> [The task]
Having found the line containing "Click the 捐款 donate button" in the data below, reproduce that line and each one after it to the end, exactly, and include nothing else.

[Stored items]
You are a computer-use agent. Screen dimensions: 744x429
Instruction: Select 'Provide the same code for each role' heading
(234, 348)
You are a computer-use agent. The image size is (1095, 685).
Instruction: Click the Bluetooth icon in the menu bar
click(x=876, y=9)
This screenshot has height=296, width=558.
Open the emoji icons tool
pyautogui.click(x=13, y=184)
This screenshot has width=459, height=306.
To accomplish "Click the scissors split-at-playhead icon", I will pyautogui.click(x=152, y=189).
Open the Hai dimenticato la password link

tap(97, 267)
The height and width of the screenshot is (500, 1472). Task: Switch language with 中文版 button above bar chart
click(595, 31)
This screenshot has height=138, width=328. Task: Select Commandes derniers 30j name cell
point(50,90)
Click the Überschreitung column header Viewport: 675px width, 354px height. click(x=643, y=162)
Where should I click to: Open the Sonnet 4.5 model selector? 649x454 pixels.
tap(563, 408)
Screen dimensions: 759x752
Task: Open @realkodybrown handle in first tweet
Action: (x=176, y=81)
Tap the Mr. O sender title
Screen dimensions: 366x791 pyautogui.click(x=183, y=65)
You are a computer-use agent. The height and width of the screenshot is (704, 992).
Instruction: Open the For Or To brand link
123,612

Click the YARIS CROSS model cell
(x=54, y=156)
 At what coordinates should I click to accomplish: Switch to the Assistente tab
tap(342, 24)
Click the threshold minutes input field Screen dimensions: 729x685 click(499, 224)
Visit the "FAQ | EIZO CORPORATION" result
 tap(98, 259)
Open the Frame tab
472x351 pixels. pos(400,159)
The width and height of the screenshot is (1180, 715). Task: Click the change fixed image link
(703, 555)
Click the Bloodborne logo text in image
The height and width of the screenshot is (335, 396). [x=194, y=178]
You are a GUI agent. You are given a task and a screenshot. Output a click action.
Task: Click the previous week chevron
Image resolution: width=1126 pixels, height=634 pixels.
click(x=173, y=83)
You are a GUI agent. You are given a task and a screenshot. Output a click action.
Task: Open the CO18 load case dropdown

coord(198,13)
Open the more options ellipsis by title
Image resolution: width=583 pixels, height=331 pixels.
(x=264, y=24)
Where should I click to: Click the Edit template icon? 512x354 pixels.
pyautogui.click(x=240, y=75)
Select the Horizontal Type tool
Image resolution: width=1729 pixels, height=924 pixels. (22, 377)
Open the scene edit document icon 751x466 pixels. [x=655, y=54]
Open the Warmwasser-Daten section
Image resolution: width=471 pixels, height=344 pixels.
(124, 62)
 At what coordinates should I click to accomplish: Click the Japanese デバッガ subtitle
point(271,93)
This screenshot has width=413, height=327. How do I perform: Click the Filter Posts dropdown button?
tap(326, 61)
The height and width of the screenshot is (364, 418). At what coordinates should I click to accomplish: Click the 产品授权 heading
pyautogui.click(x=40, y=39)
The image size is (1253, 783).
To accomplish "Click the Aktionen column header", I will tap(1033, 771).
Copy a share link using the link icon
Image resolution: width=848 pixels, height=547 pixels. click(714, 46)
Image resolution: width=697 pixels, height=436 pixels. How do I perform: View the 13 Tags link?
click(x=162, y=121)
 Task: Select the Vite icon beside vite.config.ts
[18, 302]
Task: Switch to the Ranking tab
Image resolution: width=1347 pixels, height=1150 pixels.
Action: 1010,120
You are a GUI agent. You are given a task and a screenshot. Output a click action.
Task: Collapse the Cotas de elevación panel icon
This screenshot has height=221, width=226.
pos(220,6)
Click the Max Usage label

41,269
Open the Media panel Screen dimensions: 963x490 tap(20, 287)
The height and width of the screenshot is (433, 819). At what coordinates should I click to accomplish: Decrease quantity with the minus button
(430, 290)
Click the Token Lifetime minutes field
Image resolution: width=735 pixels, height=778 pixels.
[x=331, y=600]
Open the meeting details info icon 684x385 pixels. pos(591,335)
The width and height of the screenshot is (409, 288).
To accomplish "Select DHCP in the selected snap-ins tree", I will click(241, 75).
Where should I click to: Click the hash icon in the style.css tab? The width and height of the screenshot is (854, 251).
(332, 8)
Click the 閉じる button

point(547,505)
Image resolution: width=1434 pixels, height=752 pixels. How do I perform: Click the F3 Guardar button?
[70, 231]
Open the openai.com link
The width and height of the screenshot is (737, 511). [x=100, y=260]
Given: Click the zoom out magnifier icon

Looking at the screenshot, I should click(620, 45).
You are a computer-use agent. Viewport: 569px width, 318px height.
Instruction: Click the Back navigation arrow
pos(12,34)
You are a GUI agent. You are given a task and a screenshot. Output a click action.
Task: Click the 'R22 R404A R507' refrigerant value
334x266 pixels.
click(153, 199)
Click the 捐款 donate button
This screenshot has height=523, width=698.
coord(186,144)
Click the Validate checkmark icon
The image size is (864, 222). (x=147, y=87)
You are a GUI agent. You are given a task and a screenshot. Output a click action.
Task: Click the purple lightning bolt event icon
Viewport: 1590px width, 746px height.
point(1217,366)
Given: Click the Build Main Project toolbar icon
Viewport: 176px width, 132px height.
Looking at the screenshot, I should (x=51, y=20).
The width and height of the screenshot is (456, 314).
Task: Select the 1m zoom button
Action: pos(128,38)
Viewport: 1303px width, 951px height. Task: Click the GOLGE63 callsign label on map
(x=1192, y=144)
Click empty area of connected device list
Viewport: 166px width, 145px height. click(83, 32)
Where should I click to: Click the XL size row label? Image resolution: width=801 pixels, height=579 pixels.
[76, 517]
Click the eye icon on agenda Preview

> [Answer to this problem]
Click the 捐款 donate button
This screenshot has height=523, width=698.
coord(186,144)
Click the Validate checkmark icon
The image size is (864, 222). (x=147, y=87)
You are a GUI agent. You are given a task and a screenshot. Output a click action.
Task: Click the purple lightning bolt event icon
Viewport: 1590px width, 746px height.
point(1217,366)
Given: Click the Build Main Project toolbar icon
Viewport: 176px width, 132px height.
Looking at the screenshot, I should (x=51, y=20).
The width and height of the screenshot is (456, 314).
Task: Select the 1m zoom button
Action: pos(128,38)
Viewport: 1303px width, 951px height. Task: Click the GOLGE63 callsign label on map
(x=1192, y=144)
Click empty area of connected device list
Viewport: 166px width, 145px height. click(83, 32)
Where should I click to: Click the XL size row label? Image resolution: width=801 pixels, height=579 pixels.
[76, 517]
Click the eye icon on agenda Preview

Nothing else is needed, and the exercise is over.